Aim of the task ▸ Search the records below for "value" and copy every line it turns up in.

(Data for analysis Opens)

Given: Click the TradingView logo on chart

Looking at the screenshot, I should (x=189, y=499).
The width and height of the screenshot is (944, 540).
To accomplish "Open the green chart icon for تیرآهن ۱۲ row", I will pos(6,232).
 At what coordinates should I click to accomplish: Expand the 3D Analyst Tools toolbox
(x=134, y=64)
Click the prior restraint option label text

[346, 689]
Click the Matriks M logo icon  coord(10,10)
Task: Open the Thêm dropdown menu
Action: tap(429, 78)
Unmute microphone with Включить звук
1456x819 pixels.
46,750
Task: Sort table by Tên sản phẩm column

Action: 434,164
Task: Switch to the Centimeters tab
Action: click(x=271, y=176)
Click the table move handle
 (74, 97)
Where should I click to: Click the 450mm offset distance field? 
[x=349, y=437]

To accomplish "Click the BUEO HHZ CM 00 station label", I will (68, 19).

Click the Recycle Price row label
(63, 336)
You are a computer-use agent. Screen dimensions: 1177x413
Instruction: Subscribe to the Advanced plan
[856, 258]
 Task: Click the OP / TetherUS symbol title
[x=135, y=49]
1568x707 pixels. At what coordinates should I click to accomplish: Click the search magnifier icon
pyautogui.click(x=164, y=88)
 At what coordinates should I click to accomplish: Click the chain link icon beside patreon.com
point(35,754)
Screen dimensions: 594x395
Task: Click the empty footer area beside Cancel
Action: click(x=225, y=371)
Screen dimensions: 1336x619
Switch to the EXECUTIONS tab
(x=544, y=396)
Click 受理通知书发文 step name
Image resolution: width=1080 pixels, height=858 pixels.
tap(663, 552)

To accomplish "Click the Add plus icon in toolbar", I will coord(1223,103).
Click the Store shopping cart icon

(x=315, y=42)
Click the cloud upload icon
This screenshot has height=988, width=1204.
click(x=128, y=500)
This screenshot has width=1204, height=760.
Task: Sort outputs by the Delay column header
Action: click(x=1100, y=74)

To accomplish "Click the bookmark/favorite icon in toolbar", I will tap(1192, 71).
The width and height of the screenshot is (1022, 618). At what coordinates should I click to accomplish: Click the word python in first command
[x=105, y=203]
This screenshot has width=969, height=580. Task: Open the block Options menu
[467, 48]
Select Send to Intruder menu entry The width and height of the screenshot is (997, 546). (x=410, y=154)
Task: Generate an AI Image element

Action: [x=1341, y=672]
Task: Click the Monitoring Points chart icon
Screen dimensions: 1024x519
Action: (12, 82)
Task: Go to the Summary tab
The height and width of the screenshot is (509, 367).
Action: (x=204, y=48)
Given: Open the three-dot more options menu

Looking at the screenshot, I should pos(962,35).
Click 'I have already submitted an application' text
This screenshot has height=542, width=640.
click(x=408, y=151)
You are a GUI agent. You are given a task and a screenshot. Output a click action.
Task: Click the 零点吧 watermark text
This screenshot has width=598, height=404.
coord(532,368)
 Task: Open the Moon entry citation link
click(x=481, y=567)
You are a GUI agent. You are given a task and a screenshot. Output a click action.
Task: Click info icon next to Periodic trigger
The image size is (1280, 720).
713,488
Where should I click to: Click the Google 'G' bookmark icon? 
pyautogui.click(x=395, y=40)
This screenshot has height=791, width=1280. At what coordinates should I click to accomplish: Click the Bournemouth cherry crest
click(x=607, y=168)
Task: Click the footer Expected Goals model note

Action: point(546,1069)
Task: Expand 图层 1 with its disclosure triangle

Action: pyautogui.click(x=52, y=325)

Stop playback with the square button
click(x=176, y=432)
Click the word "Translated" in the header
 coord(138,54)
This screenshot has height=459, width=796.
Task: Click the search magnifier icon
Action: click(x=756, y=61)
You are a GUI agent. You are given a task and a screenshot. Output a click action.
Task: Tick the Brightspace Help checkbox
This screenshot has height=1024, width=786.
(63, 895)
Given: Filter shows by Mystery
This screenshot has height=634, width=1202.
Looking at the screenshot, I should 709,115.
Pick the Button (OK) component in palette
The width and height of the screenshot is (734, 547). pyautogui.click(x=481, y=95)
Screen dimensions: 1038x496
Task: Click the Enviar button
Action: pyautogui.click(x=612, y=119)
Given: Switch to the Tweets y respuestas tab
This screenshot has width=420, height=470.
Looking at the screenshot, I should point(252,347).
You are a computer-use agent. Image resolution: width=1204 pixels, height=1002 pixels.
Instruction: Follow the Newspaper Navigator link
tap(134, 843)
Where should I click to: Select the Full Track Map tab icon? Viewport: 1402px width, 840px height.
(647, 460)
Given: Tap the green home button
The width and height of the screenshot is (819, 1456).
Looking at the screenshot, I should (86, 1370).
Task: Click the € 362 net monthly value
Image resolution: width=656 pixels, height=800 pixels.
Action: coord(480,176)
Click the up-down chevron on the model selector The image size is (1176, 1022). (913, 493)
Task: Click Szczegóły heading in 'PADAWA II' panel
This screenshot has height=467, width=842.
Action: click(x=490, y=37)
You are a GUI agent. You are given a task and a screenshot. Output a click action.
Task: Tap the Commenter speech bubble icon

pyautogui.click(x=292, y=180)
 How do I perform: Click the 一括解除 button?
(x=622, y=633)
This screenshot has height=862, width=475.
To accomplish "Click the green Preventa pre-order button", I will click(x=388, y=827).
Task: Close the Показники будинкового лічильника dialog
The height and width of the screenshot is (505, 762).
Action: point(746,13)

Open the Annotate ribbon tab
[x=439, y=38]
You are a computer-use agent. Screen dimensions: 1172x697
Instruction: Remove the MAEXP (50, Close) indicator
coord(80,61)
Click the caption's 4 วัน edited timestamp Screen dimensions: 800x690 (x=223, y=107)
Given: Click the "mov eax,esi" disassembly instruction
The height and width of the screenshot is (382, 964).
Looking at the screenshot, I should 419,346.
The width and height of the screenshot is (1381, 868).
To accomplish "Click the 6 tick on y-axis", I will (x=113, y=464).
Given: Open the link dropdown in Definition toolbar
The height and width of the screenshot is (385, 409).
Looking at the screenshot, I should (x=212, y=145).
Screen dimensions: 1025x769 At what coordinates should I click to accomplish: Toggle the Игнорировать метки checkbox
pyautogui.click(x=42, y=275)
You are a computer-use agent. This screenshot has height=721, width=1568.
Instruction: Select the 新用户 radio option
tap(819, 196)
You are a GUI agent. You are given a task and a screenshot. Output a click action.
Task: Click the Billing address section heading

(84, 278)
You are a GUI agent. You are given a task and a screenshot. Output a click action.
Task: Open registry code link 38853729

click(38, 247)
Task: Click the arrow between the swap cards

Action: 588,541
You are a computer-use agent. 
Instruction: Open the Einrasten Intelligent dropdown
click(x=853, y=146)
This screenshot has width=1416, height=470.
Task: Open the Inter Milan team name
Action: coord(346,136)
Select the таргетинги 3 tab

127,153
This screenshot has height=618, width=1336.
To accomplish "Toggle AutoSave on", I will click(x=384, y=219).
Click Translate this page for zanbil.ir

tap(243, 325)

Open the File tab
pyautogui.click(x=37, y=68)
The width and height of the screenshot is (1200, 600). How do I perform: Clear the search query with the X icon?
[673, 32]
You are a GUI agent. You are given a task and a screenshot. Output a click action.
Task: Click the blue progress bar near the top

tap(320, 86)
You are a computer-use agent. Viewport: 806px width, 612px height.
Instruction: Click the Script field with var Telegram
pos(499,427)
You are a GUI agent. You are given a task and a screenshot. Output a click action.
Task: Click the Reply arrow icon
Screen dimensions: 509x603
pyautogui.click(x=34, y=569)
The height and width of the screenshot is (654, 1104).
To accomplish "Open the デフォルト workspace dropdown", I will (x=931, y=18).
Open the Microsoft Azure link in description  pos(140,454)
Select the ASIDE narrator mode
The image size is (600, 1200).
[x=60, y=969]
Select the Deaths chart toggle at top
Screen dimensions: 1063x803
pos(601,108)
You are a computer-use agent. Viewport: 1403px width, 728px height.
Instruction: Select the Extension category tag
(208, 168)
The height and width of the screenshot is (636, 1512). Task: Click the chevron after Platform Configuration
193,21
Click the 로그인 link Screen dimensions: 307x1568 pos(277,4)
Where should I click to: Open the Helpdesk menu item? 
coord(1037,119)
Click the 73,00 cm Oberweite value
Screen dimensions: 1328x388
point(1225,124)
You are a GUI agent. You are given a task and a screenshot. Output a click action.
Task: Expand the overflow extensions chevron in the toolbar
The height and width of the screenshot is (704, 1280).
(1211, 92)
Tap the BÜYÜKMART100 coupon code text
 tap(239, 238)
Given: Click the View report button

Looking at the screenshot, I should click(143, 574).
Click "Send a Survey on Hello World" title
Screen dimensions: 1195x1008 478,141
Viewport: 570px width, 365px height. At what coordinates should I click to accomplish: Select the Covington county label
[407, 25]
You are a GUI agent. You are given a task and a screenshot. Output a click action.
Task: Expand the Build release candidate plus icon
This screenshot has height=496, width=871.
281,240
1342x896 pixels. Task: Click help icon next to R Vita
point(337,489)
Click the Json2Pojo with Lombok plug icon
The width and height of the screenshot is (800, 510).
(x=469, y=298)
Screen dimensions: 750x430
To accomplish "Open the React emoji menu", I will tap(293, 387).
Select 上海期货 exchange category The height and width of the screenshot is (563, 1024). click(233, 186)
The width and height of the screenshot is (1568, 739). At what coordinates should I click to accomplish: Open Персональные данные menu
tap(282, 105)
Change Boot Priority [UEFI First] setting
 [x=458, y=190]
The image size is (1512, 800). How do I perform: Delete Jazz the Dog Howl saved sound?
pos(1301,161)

(Data for analysis Closes)

Reply ▸
Task: Click the € 362 net monthly value
Click the 73,00 cm Oberweite value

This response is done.